Through Homoeopathy a patient is transformed from being a man who has a disease into a whole human person and the physician should be transformed from a calculating machine who gives a prescription for a disease into a whole man who can help to heal another with his whole being, mediated by a remedy.
In spite of widespread theoretical insight into the largely artificial and abstract nature of what we call for convenience a disease, and in spite of the revelations of psychology into the motivations behind the disease processes, modern medicine in practice continues to regard diseases as things, and treats diseases, not persons. Hahnemann conceived diseases as a derangement of the vital principle brought about by dynamic, non-material influences in a manner comparable to that by which our ideas, emotions and will influence it. A separation of the man and his disease is no longer possible; the disease is a metamorphosis of the man and in the healing process the whole man must undergo a metamorphosis. Should one not also grasp the physician and his remedy as a unity? Can one separate the influence of the physician and the remedy from each other? Is it not rather one of the major contributions of Homoeopathy that the activity of the physician in his study of the ease and in the act of reaching a prescription is itself a therapeutic influence in harmony with the remedy? Should not the physician and the remedy be considered together as a unity in relation to the unity of the patient and his illness?

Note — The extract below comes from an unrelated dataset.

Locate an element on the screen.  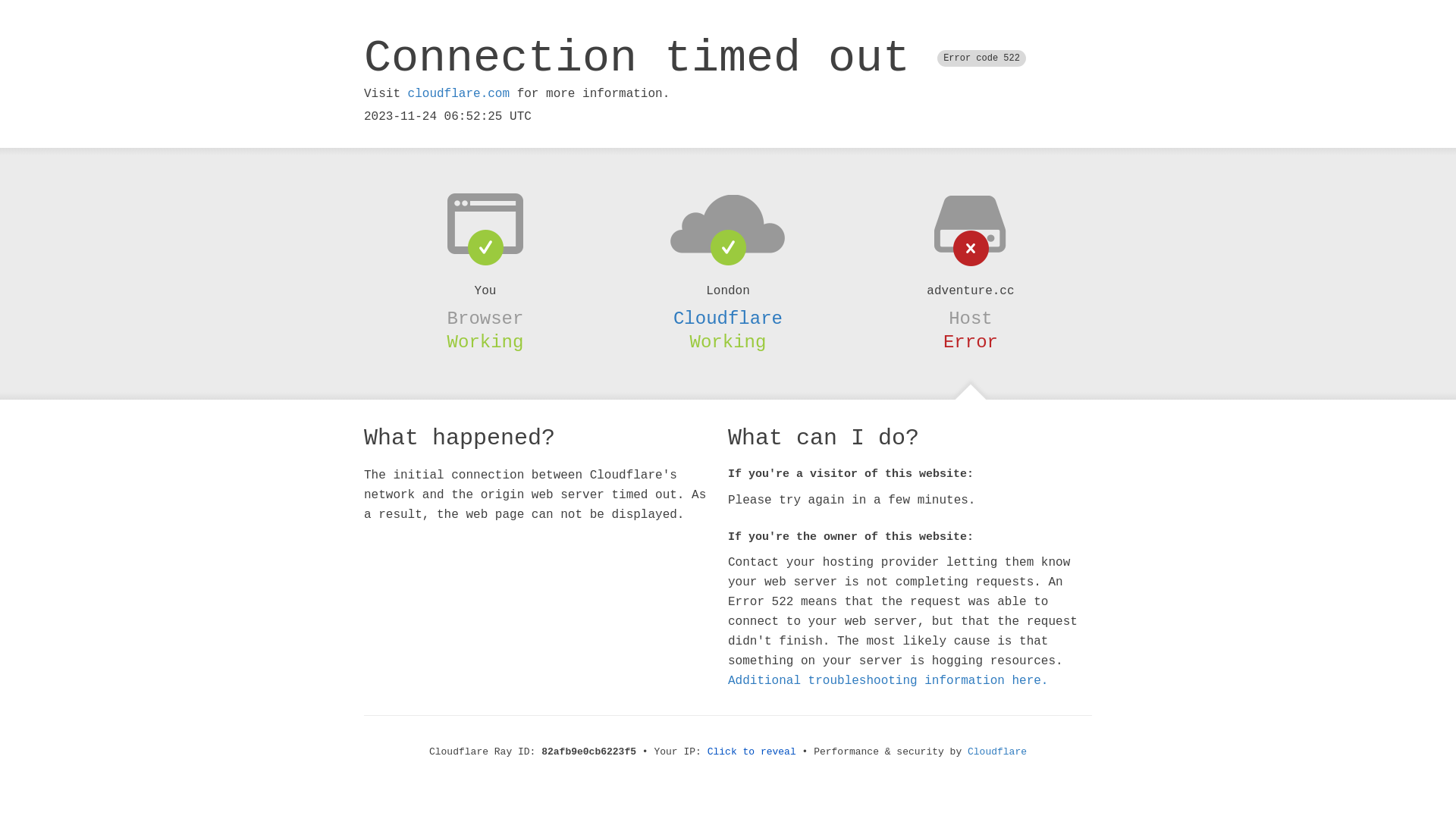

Homoeopathy leads the way to an understanding of disease as a human phenomenon, and impels the physician to be active in his full personality and not only intellectually. For these reasons it is not popular in an age which for all its fevered activity is inwardly lazy and impotent. For these reasons also it shows a way to a recovery of man within our civilization, and a renewal of our endangered life and culture.
*A paper read at the 25th International Homoeopathic Congress, Amsterdam, 1961.
**This article is a reprint of a previously published article. For citation purposes, please use the original publication details; Br Hom J 1962; 51: 16–19.
DOI of original item: 10.1016/S0007-0785(62)80022-2.